College told to put plan in motion
Minister looking to see how St Angela's and NUI Galway can work together
Published 17/09/2013 | 16:27
Education Minister Ruairi Quinn wants to see a "very detailed plan" by October 1st outlining how St Angela's College in Sligo and NUI Galway will continue to work together.
Although the future of St Angela's as a higher educational institution seems safe for now, it will have to operate in a vastly changed environment.
Last year, there had been fears for the future of St Angela's because of a proposal that its teacher education be moved to Galway.
But with that threat averted, St Angela's and NUIG must now show how they will continue their relationship, one that has grown since 1978.

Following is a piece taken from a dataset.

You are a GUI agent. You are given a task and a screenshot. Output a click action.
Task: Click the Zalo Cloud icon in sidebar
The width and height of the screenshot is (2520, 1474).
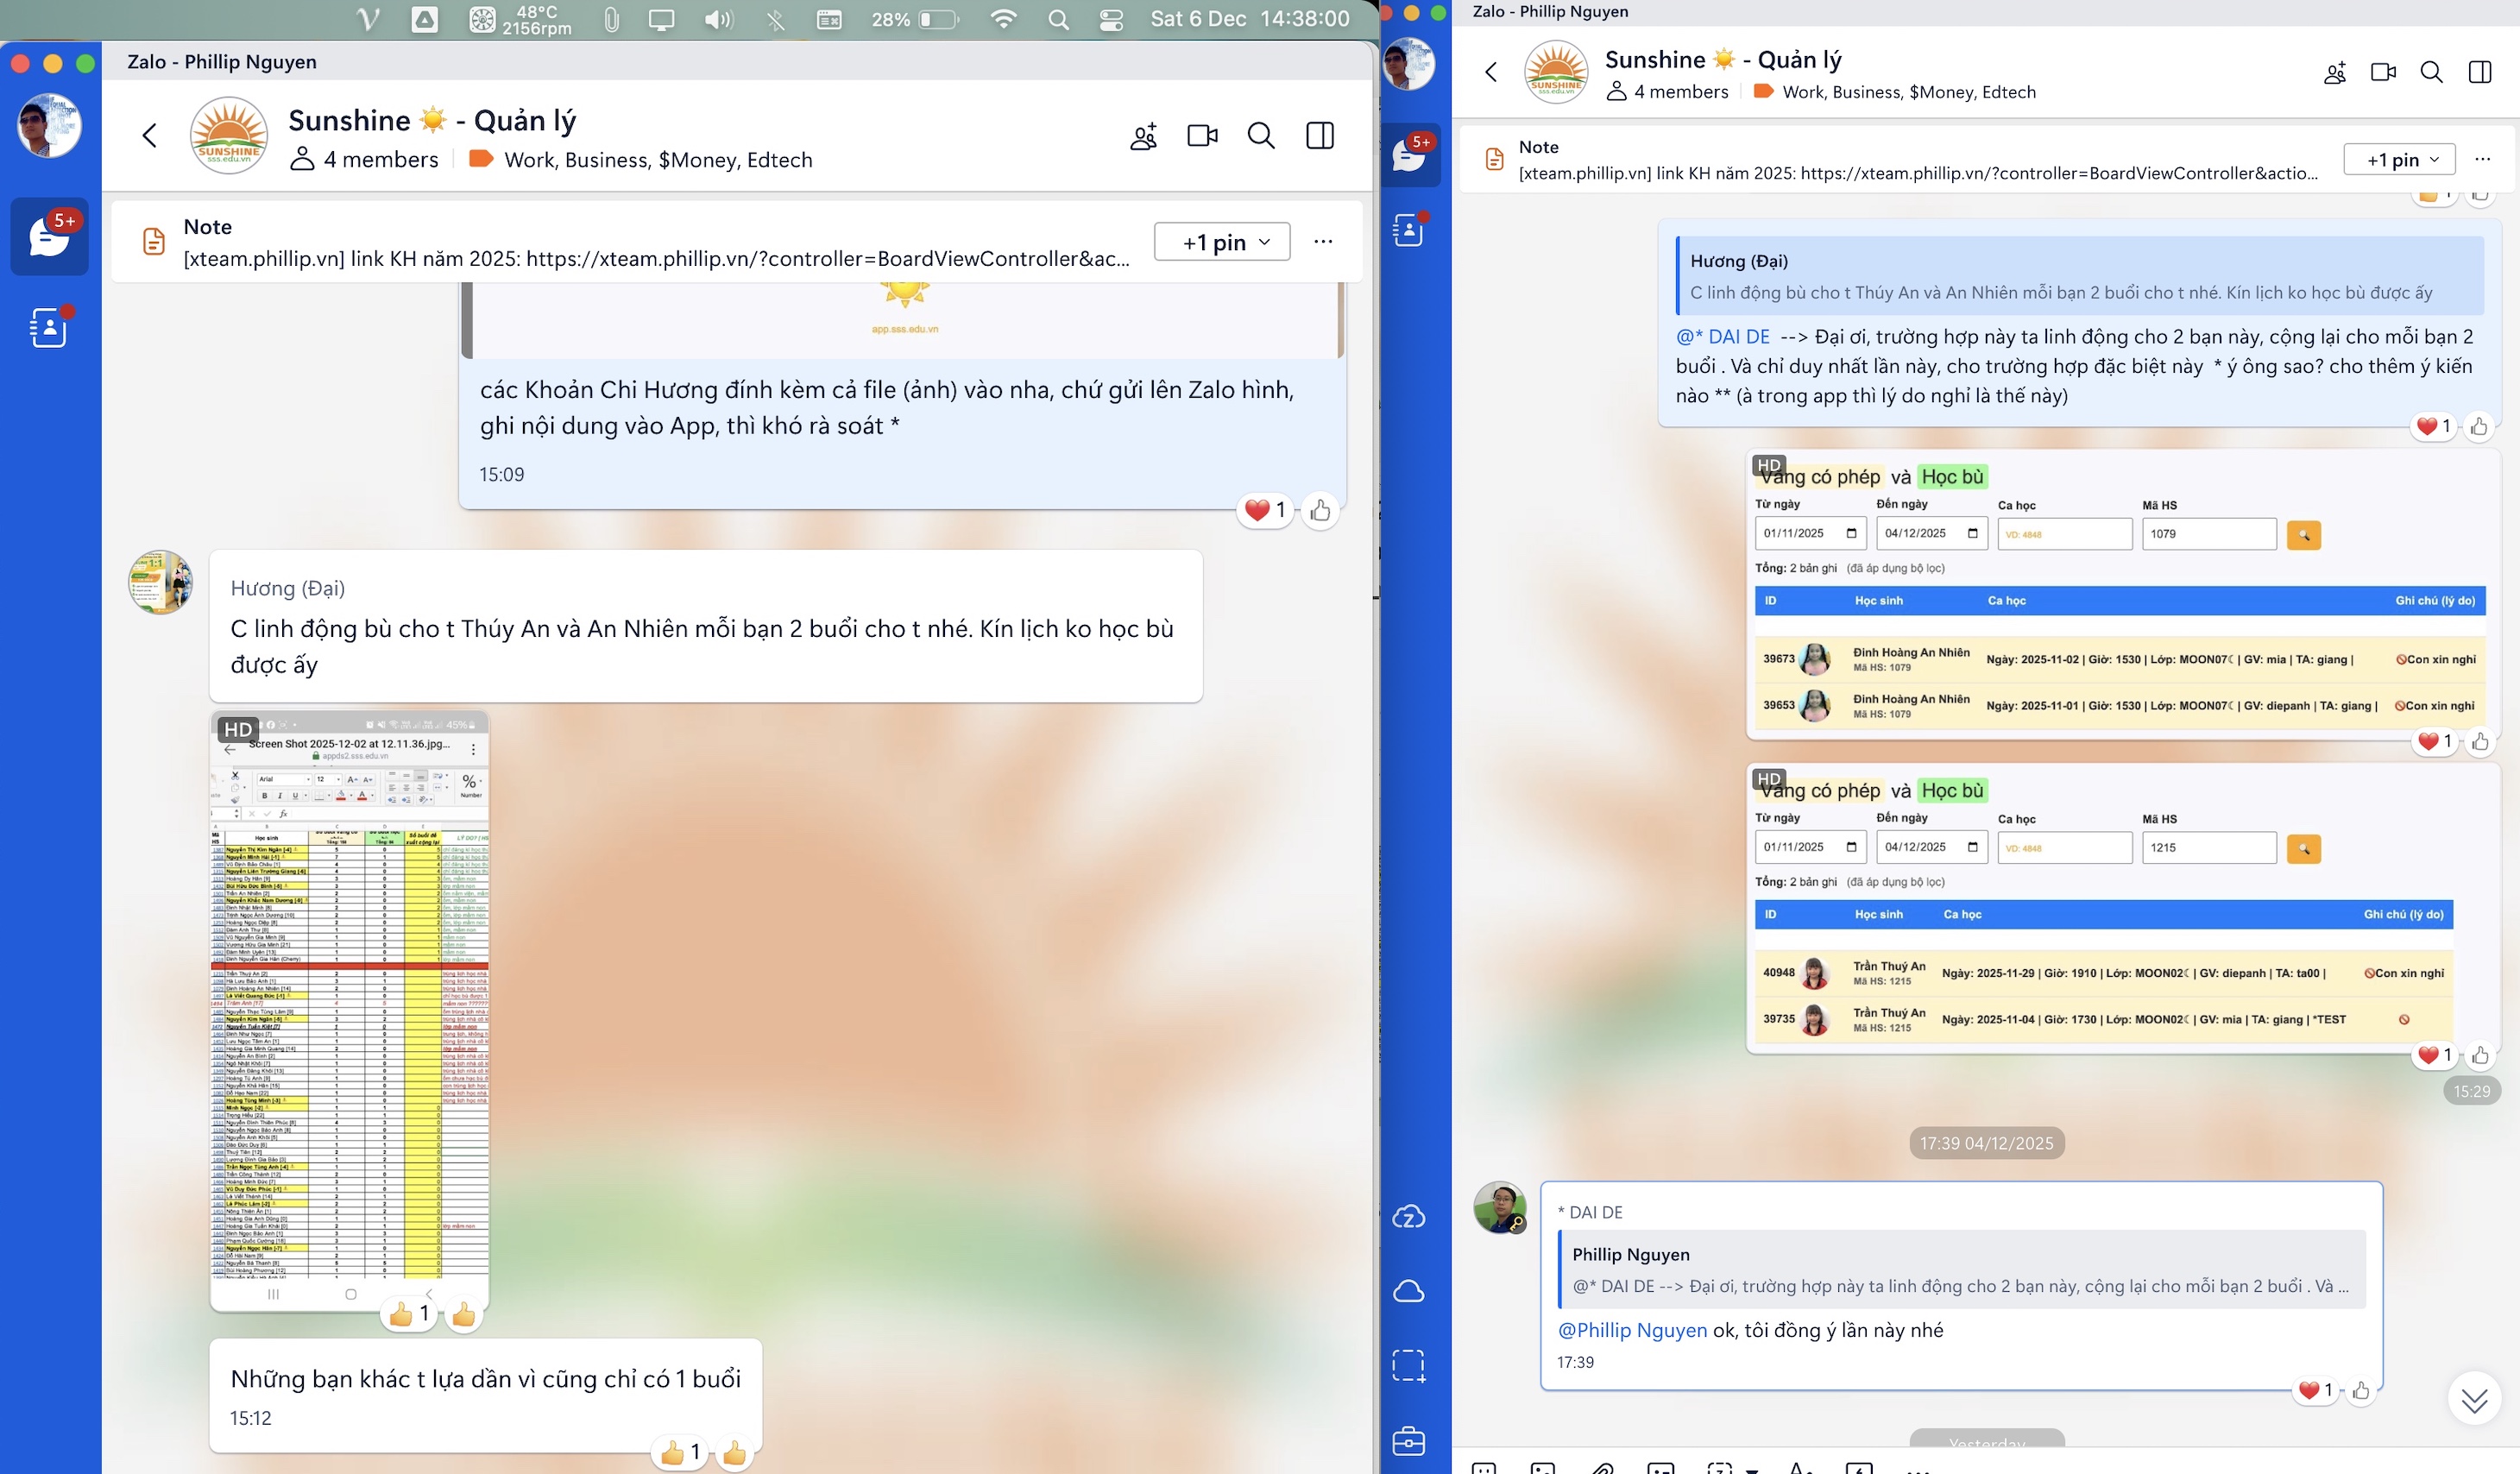coord(1408,1217)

Asked about the future of St Angela's during a visit to the college last Wednesday, Minister Quinn said: "The educational institution that is here will remain here."
But he added: "Its structural relationship to NUIG will evolve."
In an interview with The Sligo Champion, he said he had asked all of the 19 different educational institutions around the country what steps they were going to take to fit into a new reconfiguration he had endorsed.
He said: "Those 19 will become, in effect, six organisations but many of them will be on a number of different campuses.
"St Angela's will become a constituent college in an integrated way with NUIG"
The Minister said he was expecting St Angela's and NUIG to come back to him by the end of September and the beginning of October with a very detailed plan as to how they propose to have a single overall institution but with a constituent college at St Angela's.
He added: "I am not telling them what to do. I am saying this is where you have to get to.
"You decide how best to do it yourself."
However, he said for initial teacher education for second-level home economics, St Angela's was "the only place we have in the country."
He continued: "By virtue of that alone guarantees it will exist.
"We are not going to build another one somewhere else.
"But as to the exact nature of the relationship between St Angela's and Galway and the savings and economies of scale and everything else, I want to see a plan from them as to how they propose to do it."
St Angela's President Dr Anne Taheny pointed out that earlier this year, the college celebrated its 60th anniversary.
She pointed out how the college had gone from providing one degree programme for 100 students to 40 NUI-accredited programmes for almost 1,100 students.
Dr Taheny also highlighted the importance of the reinstatement of funding for a €4m Link Building project at St Angela's.
She added: "In reflecting on our past, it compels us also to look forward and embrace the change that is an inevitable part of our future development."